Behold him where he shines! His rapid rays,
Themselves unmeasured, measure all our days;
Nothing impedes the race he would pursue,
Nothing escapes his penetrating view,
A thousand lands confess his quickening heat,
And all he cheers are fruitful, fair, and sweet.

Far from enjoying what these scenes disclose,
I feel the thorn, alas! but miss the rose:
Too well I know this aching heart requires
More solid good to fill its vast desires;

In vain they represent His matchless might,
Who call'd them out of deep primeval night;
Their form and beauty but augment my woe:
I seek the Giver of those charms they show :
Nor, Him beside, throughout the world He made,
Lives there in whom I trust for cure or aid.

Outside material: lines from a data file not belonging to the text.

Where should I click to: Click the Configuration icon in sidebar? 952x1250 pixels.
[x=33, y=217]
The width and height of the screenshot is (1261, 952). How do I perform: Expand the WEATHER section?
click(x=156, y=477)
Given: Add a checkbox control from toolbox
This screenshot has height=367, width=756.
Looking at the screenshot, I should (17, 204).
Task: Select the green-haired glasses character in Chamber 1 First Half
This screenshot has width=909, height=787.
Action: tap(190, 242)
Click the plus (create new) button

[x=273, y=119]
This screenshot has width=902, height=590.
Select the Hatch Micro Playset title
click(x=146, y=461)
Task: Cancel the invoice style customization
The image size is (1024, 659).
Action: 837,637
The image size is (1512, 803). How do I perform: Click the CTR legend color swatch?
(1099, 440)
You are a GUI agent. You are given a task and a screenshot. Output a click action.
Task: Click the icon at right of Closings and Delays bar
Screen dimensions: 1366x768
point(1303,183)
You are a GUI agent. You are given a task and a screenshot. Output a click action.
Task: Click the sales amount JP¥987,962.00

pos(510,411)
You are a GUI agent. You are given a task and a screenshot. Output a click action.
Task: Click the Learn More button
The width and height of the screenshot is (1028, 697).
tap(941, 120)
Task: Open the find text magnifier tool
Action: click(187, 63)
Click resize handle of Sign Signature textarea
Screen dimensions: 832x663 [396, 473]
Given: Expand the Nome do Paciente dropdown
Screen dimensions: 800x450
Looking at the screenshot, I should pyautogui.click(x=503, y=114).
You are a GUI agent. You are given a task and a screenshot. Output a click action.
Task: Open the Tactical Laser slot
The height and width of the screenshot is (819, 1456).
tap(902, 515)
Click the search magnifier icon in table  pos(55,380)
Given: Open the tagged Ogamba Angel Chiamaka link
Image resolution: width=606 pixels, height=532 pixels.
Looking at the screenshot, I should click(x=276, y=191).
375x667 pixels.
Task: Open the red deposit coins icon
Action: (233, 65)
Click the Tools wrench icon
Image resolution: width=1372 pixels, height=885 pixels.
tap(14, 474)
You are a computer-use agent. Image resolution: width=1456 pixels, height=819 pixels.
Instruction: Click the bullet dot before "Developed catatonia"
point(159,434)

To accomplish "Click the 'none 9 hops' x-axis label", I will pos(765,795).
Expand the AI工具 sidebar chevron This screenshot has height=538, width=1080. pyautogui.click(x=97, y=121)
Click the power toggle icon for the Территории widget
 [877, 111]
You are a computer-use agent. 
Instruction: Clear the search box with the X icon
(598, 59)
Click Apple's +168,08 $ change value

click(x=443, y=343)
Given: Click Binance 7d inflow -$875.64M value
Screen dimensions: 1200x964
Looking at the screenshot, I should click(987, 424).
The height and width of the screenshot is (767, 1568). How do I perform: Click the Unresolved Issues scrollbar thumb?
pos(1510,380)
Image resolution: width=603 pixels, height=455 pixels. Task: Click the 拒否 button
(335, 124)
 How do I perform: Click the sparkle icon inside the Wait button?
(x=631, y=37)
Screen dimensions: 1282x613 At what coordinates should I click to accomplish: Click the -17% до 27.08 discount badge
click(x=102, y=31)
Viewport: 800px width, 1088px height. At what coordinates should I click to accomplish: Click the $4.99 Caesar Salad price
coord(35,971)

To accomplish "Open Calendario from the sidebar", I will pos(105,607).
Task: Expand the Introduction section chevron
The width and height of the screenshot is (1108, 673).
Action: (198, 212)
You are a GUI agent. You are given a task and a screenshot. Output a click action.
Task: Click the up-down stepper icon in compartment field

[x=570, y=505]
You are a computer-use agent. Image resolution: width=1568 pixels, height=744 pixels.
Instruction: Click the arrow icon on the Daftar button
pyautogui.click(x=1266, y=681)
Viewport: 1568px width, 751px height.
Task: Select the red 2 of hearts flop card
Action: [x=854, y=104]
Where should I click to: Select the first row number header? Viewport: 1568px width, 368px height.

Infinite God, thou great unrival'd ONE!
Whose glory makes a blot of yonder sun:
Compared with thine, how dim his beauty seems,
How quench'd the radiance of his golden beams!
Thou art my bliss, the light by which I move;
In Thee alone dwells all that I can love;
All darkness flies when Thou art pleased to appear,
A sudden spring renews the fading year;
Where'er I turn I see thy power and grace,
The watchful guardian of our heedless race;
Thy various creatures in one strain agree,
All, in all times and places, speak of Thee ;
Even I, with trembling heart and stammering
tongue,

Attempt thy praise, and join the general song.
Almighty Former of this wondrous plan,
Faintly reflected in thine image, Man,-
Holy and just, the greatness of whose name
Fills and supports this universal frame,
Diffused throughout the infinitude of space,
Who art Thyself thine own vast dwelling place;
Soul of our soul, whom yet no sense of ours
Discerns, eluding our most active powers;
Encircling shades attend thine awful throne,
That veil thy face, and keep thee still unknown,
Unknown, though dwelling in our inmost part,
Lord of the thoughts, and Sovereign of the heart!
Repeat the charming truth that never tires,
No God is like the God my soul desires!
He at whose voice heaven trembles, even He,
Great as he is, knows how to stoop to me.
Lo! there he lies,-that smiling infant said,
"Heaven, earth, and sea, exist!"—and they obey'd.